Science Fiction, Fall 2019/Lesson 2

From Gerald R. Lucas
Syllabus R1 R2 R3 L1 L2 L3 L4 L5 L6 L7 L8 L9 L10  
86228 humn 4460.01 Online Fall, 2019

Cheever & “La Jetée”
August 26–September 6

A still from “La Jetée.”

Welcome to lesson two. This week, we begin our foray into short-form science fiction with two texts that play with time and perception: John Cheever’s “The Swimmer” and Chris Marker’s “La Jetée.”

We will also continue our work on Wikipedia by learning how to communicate with your colleagues and continuing to add to your journals.


Let’s begin where we left off in lesson one with Wikipedia. First, read this brief introduction to talk pages[1] and about sending notifications.[2] — which will be a common practice in our use of Wikipedia. You might bookmark these pages for reference.

Next, see the look at a couple of your classmates’ journal posts from lesson one; you may find them listed under the R2 tab above or off my talk page. You task here is to comment on, or reply to, the second post of two of your classmates’ journals using proper talk page conventions (including indentations and notifications).

How do we reply? Well, have a look at “Reply, Respond, Comment” for some general guidelines. In essence, you want to be positive, thoughtful, and critical. What did they miss? What might they consider further? What did you find in your research that could help in their understanding? The goal here is twofold:

  1. to build a sense of community through participation and
  2. to help each other construct real knowledge.[3]

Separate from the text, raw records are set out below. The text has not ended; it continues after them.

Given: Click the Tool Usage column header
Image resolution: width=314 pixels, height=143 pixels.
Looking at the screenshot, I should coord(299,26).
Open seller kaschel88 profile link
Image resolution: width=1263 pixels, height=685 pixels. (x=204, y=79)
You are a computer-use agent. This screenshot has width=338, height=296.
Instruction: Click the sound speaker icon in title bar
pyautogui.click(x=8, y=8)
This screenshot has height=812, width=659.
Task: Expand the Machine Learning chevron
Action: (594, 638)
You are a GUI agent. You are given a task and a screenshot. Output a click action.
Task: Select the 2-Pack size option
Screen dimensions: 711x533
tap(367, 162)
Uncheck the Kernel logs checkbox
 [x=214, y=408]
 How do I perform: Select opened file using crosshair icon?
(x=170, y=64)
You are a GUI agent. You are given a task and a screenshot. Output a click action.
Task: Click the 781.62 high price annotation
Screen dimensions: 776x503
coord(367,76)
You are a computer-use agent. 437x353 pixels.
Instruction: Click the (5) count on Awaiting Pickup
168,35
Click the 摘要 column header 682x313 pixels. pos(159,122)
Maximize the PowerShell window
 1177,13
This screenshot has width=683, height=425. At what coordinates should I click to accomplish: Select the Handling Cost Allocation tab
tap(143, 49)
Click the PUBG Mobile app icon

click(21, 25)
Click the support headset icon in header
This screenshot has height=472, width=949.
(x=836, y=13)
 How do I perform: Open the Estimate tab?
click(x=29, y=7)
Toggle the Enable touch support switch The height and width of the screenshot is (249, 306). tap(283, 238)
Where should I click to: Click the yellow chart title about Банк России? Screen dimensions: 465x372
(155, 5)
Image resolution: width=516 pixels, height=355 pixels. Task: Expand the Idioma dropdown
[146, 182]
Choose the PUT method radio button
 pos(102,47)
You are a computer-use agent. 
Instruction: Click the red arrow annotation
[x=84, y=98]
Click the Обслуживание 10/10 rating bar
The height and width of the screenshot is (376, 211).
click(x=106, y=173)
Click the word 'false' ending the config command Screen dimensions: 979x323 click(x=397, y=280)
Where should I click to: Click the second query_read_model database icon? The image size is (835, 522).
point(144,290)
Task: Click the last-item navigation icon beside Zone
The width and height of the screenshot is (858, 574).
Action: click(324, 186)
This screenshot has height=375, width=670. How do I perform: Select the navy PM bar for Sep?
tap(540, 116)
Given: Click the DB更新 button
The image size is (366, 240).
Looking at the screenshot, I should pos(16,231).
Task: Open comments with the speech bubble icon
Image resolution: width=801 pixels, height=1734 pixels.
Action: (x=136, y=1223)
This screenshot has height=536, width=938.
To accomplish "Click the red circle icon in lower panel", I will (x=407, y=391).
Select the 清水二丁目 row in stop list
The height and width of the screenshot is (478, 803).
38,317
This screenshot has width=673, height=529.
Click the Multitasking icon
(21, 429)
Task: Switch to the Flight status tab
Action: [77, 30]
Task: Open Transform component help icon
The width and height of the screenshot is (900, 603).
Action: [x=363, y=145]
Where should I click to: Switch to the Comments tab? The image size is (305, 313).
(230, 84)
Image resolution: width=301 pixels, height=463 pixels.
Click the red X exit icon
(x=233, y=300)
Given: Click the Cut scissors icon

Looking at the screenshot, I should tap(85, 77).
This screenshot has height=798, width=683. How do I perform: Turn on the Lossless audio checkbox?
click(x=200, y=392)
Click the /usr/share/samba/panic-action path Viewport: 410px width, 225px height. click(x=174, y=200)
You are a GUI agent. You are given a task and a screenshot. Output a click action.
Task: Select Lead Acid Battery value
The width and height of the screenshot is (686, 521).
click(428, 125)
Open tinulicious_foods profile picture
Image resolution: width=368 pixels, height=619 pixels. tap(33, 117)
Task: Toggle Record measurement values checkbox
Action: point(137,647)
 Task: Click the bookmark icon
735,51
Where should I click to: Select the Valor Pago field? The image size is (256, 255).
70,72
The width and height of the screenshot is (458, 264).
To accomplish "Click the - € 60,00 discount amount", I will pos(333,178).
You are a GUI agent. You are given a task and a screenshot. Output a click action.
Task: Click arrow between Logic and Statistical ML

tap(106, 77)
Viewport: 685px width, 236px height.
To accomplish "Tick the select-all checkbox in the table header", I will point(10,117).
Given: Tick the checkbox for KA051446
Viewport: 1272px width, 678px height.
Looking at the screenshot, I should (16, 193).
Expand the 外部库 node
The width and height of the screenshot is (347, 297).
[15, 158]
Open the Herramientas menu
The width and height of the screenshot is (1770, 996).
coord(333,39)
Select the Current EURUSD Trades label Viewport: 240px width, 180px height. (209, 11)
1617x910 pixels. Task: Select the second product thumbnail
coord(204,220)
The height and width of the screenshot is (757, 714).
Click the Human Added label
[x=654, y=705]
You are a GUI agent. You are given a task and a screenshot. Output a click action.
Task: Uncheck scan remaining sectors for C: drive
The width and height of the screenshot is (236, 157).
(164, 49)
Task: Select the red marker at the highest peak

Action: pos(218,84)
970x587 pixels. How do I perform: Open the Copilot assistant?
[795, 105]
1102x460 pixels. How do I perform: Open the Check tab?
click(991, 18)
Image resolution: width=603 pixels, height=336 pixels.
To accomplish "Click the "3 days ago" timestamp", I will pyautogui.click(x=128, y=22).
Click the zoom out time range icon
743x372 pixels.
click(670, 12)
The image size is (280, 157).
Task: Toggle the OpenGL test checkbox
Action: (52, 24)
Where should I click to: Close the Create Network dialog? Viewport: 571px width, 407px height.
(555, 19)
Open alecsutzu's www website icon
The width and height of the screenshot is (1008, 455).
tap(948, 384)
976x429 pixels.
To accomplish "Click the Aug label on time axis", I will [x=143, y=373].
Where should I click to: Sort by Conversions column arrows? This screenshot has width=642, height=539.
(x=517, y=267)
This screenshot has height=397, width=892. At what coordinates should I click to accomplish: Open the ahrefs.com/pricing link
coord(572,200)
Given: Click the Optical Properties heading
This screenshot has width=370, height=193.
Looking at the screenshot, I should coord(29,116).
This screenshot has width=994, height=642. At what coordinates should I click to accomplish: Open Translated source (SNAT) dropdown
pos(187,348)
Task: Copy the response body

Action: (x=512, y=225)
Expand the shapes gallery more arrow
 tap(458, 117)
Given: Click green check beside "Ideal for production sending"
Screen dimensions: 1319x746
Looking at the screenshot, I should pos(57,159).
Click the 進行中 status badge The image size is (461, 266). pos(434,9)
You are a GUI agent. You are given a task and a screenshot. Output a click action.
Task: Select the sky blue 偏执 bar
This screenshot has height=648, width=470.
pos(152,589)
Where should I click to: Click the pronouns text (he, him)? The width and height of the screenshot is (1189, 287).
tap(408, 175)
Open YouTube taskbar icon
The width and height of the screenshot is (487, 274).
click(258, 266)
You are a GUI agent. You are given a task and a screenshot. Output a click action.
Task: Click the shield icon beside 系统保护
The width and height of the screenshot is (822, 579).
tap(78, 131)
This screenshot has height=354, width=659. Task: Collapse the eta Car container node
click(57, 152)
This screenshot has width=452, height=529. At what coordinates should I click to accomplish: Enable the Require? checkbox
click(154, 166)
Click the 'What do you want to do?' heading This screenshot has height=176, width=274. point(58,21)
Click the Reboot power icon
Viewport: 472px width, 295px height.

Overly superlative and laudatory comments are not helpful, though they might make us feel good. You can be positive without saying “yeah, I agree 100%” or “this post is perfect” or something similar.

When you have written your reply, be sure you preview, correct any coding or writing mistakes, sign your comment, and save. These steps are crucial, including signing your posts. If you do not sign, any notifications you attempted will not work and you will not receive credit for your comment. Any sloppiness in writing, including typos, makes your classmate’s journal look bad. Try to be conscientious and careful whenever adding comments — or editing any Wikipedia page for that matter.

Read and View

Read “The Swimmer” and watch “Ja Jetée” taking notes as you do. Note character names, dominant themes, motifs, symbols, and important passages. Where do these important aspects of the text appear? After a first read, try to find at least one secondary text[4] that addresses these texts on the Internet or in Galileo.[5] Read the criticism and take notes.

Journal Post 3

Write your post on any aspect of Cheever’s “The Swimmer” or Marker’s “La Jetée” that you’d like. Focus on one text for this entry; you will have the opportunity to write about both for your next entry. Try to focus: have a thesis statement and use a paragraph for each idea. While you needn’t focus on this, you might consider whether the story is even science fiction in a sense that you understand it. What might be the science fictional elements of the story?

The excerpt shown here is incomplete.